Task directions
Look through the entries below and return all lines including the word "sidebar".

(Provided entries begins)

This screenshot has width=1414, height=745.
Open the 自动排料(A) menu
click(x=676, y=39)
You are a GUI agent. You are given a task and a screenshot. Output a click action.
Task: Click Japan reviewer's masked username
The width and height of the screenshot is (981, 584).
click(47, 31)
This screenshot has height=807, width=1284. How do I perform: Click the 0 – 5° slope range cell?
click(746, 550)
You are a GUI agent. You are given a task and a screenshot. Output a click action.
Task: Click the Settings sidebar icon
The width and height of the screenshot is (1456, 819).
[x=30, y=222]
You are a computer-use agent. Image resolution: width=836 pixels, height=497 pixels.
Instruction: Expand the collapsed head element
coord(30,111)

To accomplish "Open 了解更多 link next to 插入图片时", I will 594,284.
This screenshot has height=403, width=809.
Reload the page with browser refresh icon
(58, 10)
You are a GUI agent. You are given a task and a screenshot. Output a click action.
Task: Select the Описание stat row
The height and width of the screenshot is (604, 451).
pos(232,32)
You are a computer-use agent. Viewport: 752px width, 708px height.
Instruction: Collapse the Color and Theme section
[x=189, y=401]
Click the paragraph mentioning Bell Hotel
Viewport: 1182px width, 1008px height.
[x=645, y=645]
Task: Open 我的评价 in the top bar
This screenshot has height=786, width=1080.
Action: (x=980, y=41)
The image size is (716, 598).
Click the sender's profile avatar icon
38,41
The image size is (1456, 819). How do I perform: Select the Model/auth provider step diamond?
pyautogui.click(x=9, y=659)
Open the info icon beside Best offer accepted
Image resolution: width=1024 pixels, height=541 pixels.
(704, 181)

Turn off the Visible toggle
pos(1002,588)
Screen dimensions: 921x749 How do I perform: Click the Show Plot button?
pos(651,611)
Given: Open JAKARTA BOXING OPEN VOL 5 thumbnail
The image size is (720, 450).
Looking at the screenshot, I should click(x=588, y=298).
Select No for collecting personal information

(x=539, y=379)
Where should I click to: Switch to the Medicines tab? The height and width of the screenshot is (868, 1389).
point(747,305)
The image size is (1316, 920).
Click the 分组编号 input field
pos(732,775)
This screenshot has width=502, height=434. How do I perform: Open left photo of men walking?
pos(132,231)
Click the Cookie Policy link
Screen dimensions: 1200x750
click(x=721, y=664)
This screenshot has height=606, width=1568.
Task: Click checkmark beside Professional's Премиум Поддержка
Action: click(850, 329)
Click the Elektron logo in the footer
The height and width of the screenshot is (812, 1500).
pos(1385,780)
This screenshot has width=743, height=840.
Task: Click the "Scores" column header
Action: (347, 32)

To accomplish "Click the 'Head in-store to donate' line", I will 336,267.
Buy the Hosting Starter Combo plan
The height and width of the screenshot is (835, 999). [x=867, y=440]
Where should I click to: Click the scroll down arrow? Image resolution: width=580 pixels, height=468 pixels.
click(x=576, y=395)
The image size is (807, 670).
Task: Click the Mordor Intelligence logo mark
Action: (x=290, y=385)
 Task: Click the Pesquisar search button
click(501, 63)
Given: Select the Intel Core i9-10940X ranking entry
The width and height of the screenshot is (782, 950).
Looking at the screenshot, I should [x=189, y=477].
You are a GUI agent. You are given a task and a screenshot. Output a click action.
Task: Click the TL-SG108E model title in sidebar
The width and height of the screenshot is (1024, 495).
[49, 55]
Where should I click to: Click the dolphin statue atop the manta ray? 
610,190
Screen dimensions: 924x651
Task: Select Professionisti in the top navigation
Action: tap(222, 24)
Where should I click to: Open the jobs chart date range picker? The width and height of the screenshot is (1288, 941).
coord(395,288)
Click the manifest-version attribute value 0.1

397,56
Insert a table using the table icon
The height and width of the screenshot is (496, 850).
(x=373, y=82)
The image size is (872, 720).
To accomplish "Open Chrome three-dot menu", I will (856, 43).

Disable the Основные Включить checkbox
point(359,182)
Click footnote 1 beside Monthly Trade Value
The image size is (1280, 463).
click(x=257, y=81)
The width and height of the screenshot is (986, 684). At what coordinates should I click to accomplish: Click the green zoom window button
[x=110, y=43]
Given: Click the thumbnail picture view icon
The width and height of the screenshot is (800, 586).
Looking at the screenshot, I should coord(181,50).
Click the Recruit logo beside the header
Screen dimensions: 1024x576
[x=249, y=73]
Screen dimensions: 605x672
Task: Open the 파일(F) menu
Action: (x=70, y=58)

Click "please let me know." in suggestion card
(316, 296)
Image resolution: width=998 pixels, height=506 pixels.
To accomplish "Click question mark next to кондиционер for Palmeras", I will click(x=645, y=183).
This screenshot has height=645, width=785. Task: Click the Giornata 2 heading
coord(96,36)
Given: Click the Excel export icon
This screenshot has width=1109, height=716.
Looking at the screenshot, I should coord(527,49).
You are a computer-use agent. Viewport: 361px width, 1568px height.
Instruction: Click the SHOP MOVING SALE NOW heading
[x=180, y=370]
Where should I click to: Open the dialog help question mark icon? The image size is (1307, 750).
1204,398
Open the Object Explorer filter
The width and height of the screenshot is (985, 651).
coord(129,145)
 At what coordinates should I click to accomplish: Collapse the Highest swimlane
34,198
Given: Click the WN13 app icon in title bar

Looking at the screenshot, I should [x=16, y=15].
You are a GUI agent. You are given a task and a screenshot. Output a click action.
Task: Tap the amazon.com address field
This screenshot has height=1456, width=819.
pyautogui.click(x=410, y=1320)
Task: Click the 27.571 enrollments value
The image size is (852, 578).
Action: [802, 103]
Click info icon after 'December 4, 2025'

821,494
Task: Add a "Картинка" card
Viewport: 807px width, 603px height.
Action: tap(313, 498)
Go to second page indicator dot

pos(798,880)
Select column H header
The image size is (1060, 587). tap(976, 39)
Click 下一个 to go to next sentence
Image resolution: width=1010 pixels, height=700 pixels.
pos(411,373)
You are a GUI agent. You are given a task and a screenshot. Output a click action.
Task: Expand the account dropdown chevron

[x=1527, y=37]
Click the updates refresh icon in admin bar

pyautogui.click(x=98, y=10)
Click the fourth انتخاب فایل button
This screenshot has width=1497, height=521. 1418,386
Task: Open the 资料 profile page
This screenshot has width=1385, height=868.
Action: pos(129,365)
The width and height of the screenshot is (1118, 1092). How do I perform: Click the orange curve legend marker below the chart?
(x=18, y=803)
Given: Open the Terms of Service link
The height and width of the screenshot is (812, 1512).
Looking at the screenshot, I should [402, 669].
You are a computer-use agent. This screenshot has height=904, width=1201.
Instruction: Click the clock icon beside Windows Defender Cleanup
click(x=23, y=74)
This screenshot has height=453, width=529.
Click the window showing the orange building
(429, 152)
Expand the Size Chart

(Provided entries ends)

Solution to the exercise
Task: Click the Settings sidebar icon
Task: Click the TL-SG108E model title in sidebar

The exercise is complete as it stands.